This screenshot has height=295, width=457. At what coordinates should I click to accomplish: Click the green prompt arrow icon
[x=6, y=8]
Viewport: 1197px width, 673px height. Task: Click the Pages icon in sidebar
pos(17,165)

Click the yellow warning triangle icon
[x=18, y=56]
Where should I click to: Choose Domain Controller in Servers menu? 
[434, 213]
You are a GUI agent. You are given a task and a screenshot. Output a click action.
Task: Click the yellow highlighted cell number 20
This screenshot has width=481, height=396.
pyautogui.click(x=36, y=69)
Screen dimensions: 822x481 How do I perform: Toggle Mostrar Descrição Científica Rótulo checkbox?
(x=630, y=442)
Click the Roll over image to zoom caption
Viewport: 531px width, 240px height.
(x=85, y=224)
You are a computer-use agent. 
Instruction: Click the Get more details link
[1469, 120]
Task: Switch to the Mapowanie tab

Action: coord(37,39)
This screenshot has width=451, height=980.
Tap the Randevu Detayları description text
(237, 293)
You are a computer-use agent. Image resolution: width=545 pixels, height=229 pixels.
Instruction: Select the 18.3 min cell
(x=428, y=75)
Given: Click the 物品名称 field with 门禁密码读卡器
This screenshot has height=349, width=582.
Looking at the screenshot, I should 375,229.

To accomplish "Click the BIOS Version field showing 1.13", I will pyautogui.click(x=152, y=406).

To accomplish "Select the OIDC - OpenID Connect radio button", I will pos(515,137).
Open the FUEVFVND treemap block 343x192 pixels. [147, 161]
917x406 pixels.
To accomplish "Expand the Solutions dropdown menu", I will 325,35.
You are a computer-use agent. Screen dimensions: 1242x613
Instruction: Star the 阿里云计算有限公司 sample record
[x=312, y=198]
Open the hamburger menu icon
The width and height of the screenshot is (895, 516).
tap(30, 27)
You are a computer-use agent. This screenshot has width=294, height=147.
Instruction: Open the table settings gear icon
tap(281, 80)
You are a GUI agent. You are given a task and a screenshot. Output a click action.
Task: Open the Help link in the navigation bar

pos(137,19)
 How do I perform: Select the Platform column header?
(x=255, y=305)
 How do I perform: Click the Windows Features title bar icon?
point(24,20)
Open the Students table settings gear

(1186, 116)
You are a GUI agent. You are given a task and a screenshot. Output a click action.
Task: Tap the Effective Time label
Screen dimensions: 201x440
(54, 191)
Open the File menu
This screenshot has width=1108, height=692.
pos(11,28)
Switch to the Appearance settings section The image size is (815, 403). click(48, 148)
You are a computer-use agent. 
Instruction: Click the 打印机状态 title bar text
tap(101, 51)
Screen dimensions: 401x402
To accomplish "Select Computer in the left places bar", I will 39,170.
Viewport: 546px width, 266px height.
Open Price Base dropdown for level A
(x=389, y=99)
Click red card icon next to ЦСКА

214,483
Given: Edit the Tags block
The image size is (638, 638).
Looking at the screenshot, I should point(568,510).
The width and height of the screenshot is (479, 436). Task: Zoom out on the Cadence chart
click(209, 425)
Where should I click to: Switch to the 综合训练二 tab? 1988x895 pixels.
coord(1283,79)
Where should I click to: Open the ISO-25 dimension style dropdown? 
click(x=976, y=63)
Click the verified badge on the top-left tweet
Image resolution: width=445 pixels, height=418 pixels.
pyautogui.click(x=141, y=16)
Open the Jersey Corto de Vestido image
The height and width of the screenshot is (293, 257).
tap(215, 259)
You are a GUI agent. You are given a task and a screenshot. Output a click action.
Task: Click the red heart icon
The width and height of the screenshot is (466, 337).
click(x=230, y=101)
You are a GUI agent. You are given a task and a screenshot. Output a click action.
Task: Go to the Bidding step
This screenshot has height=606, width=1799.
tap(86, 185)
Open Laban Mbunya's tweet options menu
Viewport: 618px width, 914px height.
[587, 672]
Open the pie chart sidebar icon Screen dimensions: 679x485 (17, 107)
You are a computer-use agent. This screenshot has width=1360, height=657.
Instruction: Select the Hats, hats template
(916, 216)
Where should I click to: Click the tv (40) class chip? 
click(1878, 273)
━━━━━━━━━━━━━━━━
Copy every record above out again, word for word.

YOUR SOLUTION:
This screenshot has height=295, width=457. At what coordinates should I click to accomplish: Click the green prompt arrow icon
[x=6, y=8]
Viewport: 1197px width, 673px height. Task: Click the Pages icon in sidebar
pos(17,165)

Click the yellow warning triangle icon
[x=18, y=56]
Where should I click to: Choose Domain Controller in Servers menu? 
[434, 213]
You are a GUI agent. You are given a task and a screenshot. Output a click action.
Task: Click the yellow highlighted cell number 20
This screenshot has width=481, height=396.
pyautogui.click(x=36, y=69)
Screen dimensions: 822x481 How do I perform: Toggle Mostrar Descrição Científica Rótulo checkbox?
(x=630, y=442)
Click the Roll over image to zoom caption
Viewport: 531px width, 240px height.
(x=85, y=224)
You are a computer-use agent. 
Instruction: Click the Get more details link
[1469, 120]
Task: Switch to the Mapowanie tab

Action: coord(37,39)
This screenshot has width=451, height=980.
Tap the Randevu Detayları description text
(237, 293)
You are a computer-use agent. Image resolution: width=545 pixels, height=229 pixels.
Instruction: Select the 18.3 min cell
(x=428, y=75)
Given: Click the 物品名称 field with 门禁密码读卡器
This screenshot has height=349, width=582.
Looking at the screenshot, I should 375,229.

To accomplish "Click the BIOS Version field showing 1.13", I will pyautogui.click(x=152, y=406).

To accomplish "Select the OIDC - OpenID Connect radio button", I will pos(515,137).
Open the FUEVFVND treemap block 343x192 pixels. [147, 161]
917x406 pixels.
To accomplish "Expand the Solutions dropdown menu", I will 325,35.
You are a computer-use agent. Screen dimensions: 1242x613
Instruction: Star the 阿里云计算有限公司 sample record
[x=312, y=198]
Open the hamburger menu icon
The width and height of the screenshot is (895, 516).
tap(30, 27)
You are a computer-use agent. This screenshot has width=294, height=147.
Instruction: Open the table settings gear icon
tap(281, 80)
You are a GUI agent. You are given a task and a screenshot. Output a click action.
Task: Open the Help link in the navigation bar

pos(137,19)
 How do I perform: Select the Platform column header?
(x=255, y=305)
 How do I perform: Click the Windows Features title bar icon?
point(24,20)
Open the Students table settings gear

(1186, 116)
You are a GUI agent. You are given a task and a screenshot. Output a click action.
Task: Tap the Effective Time label
Screen dimensions: 201x440
(54, 191)
Open the File menu
This screenshot has width=1108, height=692.
pos(11,28)
Switch to the Appearance settings section The image size is (815, 403). click(48, 148)
You are a computer-use agent. 
Instruction: Click the 打印机状态 title bar text
tap(101, 51)
Screen dimensions: 401x402
To accomplish "Select Computer in the left places bar", I will 39,170.
Viewport: 546px width, 266px height.
Open Price Base dropdown for level A
(x=389, y=99)
Click red card icon next to ЦСКА

214,483
Given: Edit the Tags block
The image size is (638, 638).
Looking at the screenshot, I should point(568,510).
The width and height of the screenshot is (479, 436). Task: Zoom out on the Cadence chart
click(209, 425)
Where should I click to: Switch to the 综合训练二 tab? 1988x895 pixels.
coord(1283,79)
Where should I click to: Open the ISO-25 dimension style dropdown? 
click(x=976, y=63)
Click the verified badge on the top-left tweet
Image resolution: width=445 pixels, height=418 pixels.
pyautogui.click(x=141, y=16)
Open the Jersey Corto de Vestido image
The height and width of the screenshot is (293, 257).
tap(215, 259)
You are a GUI agent. You are given a task and a screenshot. Output a click action.
Task: Click the red heart icon
The width and height of the screenshot is (466, 337).
click(x=230, y=101)
You are a GUI agent. You are given a task and a screenshot. Output a click action.
Task: Go to the Bidding step
This screenshot has height=606, width=1799.
tap(86, 185)
Open Laban Mbunya's tweet options menu
Viewport: 618px width, 914px height.
[587, 672]
Open the pie chart sidebar icon Screen dimensions: 679x485 (17, 107)
You are a computer-use agent. This screenshot has width=1360, height=657.
Instruction: Select the Hats, hats template
(916, 216)
Where should I click to: Click the tv (40) class chip? 
click(1878, 273)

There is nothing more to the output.